--- begin ---
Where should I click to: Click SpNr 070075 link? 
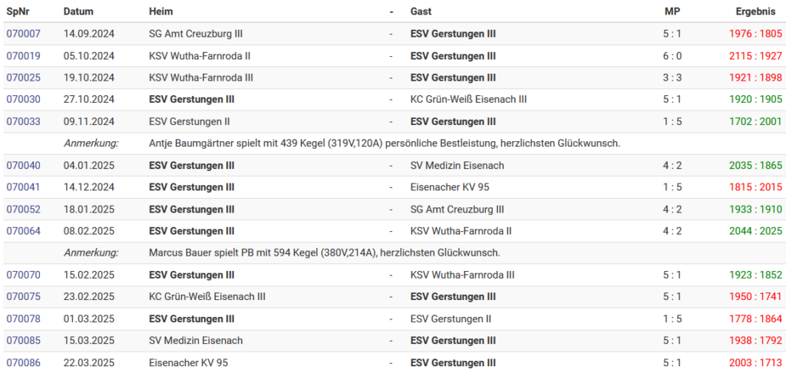pos(24,297)
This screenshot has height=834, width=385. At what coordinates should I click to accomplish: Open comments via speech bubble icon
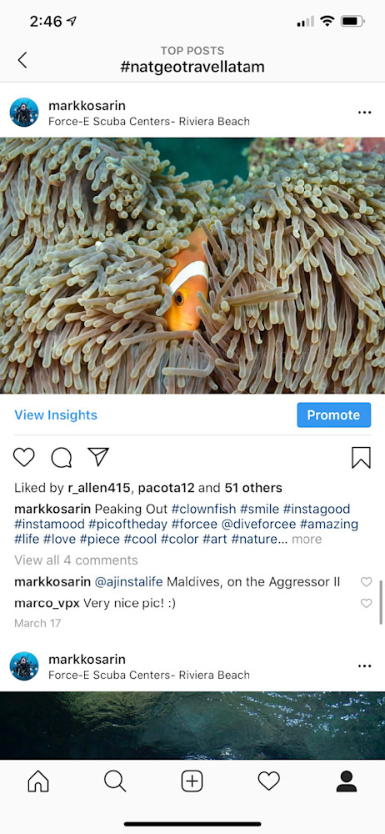(61, 457)
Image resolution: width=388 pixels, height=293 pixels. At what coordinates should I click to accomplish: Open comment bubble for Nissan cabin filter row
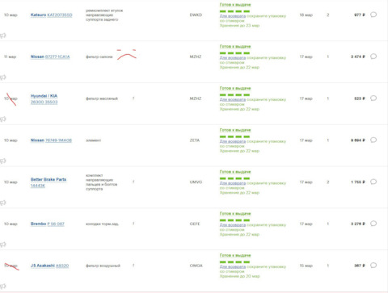point(373,57)
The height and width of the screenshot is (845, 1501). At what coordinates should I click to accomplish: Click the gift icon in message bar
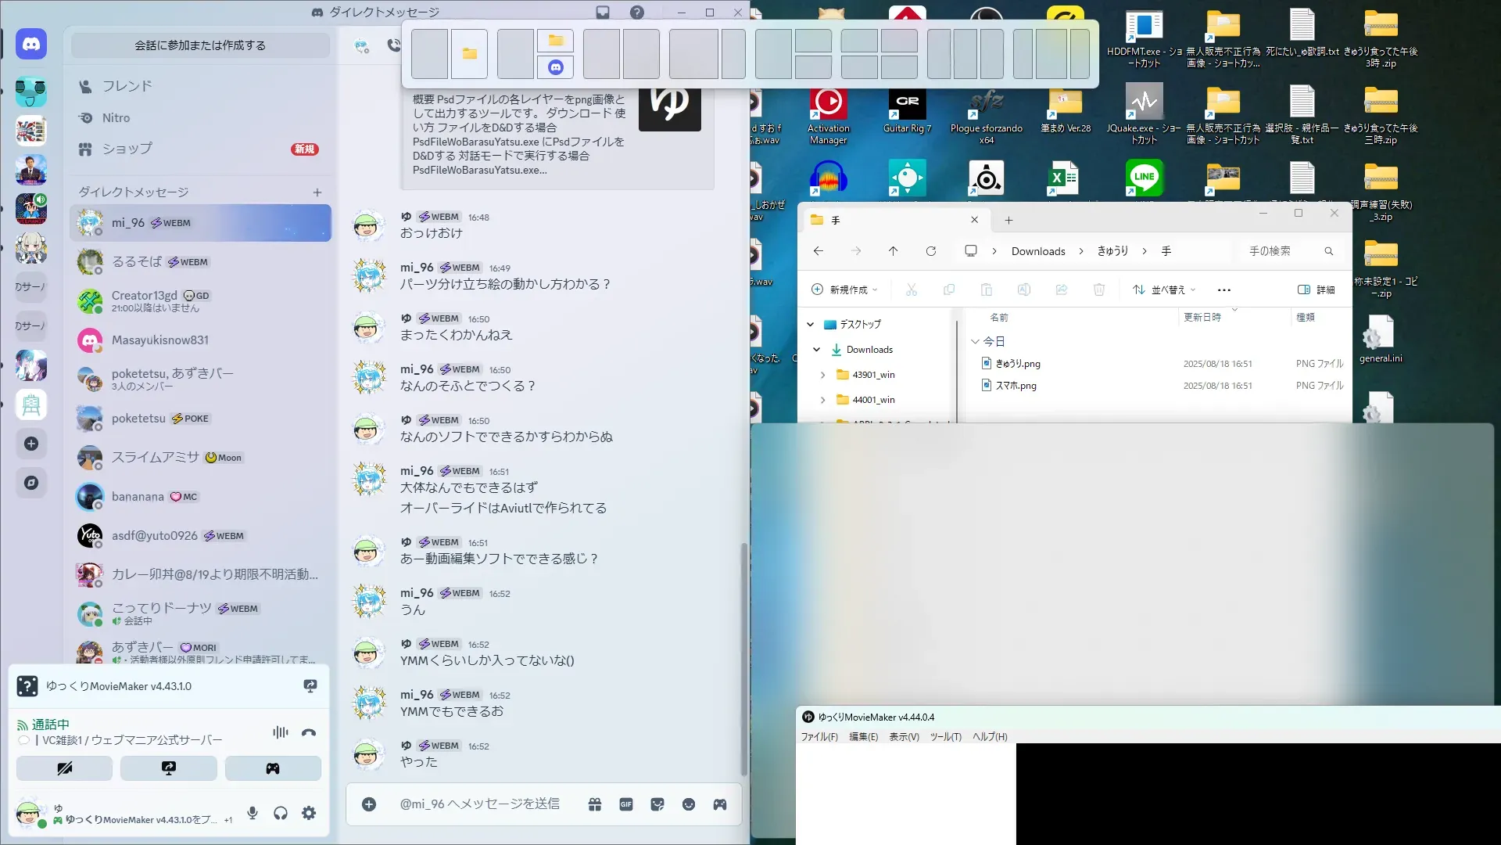point(595,804)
--- end ---
To do:
Can you render every line of the records above as a numbered list, skipping any blank lines and leaving out the pictures?

The reply:
1. Where should I click to: Click SpNr 070075 link? 
2. pos(24,297)
3. This screenshot has height=834, width=385. At what coordinates should I click to accomplish: Open comments via speech bubble icon
4. (61, 457)
5. Image resolution: width=388 pixels, height=293 pixels. At what coordinates should I click to accomplish: Open comment bubble for Nissan cabin filter row
6. point(373,57)
7. The height and width of the screenshot is (845, 1501). At what coordinates should I click to accomplish: Click the gift icon in message bar
8. point(595,804)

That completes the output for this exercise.